## INSTRUCTIONS FOR THE TASK:
Repeat exactly the lines from the line containing "Viewport: 198px width, 198px height." to the last line of the listing, including both.

## DATA LISTING:
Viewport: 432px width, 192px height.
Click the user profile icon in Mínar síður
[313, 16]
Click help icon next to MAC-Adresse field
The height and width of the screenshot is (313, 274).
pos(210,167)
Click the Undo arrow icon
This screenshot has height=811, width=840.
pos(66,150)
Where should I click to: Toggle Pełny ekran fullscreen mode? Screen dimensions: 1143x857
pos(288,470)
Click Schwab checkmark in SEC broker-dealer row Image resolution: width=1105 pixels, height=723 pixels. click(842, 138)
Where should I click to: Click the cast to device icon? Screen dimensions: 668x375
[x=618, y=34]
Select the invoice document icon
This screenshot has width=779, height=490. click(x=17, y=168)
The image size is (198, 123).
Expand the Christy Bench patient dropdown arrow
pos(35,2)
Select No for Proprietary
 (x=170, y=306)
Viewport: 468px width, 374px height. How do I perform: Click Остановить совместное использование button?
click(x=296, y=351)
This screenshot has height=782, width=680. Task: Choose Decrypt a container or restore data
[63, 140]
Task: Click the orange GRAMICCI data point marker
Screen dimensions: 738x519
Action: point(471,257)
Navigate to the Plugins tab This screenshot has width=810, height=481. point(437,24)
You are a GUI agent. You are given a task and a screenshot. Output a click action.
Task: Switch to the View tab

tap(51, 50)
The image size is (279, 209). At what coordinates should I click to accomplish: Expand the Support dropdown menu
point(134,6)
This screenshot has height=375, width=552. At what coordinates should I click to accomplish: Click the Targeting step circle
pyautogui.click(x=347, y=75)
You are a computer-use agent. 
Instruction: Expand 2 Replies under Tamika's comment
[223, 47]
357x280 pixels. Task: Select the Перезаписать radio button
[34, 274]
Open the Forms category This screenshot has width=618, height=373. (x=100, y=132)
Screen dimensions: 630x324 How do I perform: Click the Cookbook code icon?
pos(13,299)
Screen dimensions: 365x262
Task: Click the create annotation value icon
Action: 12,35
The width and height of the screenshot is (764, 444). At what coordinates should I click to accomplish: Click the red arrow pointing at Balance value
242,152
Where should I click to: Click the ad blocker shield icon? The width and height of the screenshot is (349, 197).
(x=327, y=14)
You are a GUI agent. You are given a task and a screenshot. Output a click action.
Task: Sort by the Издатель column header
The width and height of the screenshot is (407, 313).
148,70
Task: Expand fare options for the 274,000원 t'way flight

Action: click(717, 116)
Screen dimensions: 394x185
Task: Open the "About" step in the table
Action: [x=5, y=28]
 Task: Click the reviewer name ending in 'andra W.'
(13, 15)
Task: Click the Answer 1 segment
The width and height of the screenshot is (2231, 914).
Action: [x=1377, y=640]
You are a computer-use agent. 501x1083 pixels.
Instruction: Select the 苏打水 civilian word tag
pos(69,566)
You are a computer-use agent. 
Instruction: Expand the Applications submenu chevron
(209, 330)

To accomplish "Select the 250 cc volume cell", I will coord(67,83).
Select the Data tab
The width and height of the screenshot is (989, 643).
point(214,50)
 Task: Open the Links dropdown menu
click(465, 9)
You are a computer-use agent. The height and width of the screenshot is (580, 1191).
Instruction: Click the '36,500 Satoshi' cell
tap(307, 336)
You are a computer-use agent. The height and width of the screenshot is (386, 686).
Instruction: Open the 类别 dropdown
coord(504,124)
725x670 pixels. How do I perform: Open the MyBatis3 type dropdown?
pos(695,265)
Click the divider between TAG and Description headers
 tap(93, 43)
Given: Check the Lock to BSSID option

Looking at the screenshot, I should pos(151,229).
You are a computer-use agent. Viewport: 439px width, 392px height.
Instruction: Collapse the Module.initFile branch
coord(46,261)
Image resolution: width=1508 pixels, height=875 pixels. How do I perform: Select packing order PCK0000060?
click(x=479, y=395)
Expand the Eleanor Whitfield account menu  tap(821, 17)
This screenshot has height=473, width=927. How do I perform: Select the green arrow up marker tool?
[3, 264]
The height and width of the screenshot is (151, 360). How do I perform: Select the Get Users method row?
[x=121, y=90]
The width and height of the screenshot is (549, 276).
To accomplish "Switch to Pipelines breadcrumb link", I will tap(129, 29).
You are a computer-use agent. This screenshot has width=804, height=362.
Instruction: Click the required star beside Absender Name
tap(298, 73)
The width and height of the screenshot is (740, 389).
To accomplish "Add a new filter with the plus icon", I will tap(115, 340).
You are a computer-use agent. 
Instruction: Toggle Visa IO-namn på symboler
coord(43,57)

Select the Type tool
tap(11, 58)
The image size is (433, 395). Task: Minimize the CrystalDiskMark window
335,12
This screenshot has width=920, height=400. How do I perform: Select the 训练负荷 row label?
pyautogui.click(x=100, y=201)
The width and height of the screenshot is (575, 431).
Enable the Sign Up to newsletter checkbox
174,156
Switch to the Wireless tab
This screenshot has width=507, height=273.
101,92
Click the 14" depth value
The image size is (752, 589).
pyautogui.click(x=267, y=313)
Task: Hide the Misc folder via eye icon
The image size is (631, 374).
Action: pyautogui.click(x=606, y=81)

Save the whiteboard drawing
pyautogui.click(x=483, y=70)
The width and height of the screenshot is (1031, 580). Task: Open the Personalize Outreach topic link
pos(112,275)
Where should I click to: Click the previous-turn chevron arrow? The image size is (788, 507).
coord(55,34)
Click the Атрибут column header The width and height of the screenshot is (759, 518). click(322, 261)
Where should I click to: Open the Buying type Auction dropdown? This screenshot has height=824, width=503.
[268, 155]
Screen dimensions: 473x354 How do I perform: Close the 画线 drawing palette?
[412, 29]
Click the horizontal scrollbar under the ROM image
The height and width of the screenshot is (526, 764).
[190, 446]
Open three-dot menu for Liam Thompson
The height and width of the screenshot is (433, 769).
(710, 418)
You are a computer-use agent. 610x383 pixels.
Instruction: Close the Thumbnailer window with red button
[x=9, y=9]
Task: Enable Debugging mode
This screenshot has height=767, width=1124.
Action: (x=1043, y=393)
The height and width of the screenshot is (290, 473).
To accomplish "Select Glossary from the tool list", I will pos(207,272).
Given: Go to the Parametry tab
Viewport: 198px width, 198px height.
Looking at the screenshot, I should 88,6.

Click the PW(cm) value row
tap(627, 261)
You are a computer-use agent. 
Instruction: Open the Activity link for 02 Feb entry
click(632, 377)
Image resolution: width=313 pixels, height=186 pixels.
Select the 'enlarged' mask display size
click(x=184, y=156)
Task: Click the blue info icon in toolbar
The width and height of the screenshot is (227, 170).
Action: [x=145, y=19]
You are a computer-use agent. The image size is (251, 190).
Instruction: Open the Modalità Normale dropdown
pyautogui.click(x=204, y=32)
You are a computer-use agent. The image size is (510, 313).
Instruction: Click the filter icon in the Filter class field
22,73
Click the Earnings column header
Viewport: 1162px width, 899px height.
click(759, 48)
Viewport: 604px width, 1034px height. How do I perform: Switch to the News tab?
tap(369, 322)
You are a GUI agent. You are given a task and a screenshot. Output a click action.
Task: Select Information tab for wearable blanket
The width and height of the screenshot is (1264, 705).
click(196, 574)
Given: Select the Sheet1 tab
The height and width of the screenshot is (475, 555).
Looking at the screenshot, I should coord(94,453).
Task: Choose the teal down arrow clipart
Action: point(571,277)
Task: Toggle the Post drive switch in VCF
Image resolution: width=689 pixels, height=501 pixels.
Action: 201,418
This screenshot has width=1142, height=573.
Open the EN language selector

## EXERCISE OUTPUT:
Viewport: 198px width, 198px height.
Looking at the screenshot, I should 88,6.

Click the PW(cm) value row
tap(627, 261)
You are a computer-use agent. 
Instruction: Open the Activity link for 02 Feb entry
click(632, 377)
Image resolution: width=313 pixels, height=186 pixels.
Select the 'enlarged' mask display size
click(x=184, y=156)
Task: Click the blue info icon in toolbar
The width and height of the screenshot is (227, 170).
Action: [x=145, y=19]
You are a computer-use agent. The image size is (251, 190).
Instruction: Open the Modalità Normale dropdown
pyautogui.click(x=204, y=32)
You are a computer-use agent. The image size is (510, 313).
Instruction: Click the filter icon in the Filter class field
22,73
Click the Earnings column header
Viewport: 1162px width, 899px height.
click(759, 48)
Viewport: 604px width, 1034px height. How do I perform: Switch to the News tab?
tap(369, 322)
You are a GUI agent. You are given a task and a screenshot. Output a click action.
Task: Select Information tab for wearable blanket
The width and height of the screenshot is (1264, 705).
click(196, 574)
Given: Select the Sheet1 tab
The height and width of the screenshot is (475, 555).
Looking at the screenshot, I should coord(94,453).
Task: Choose the teal down arrow clipart
Action: point(571,277)
Task: Toggle the Post drive switch in VCF
Image resolution: width=689 pixels, height=501 pixels.
Action: 201,418
This screenshot has width=1142, height=573.
Open the EN language selector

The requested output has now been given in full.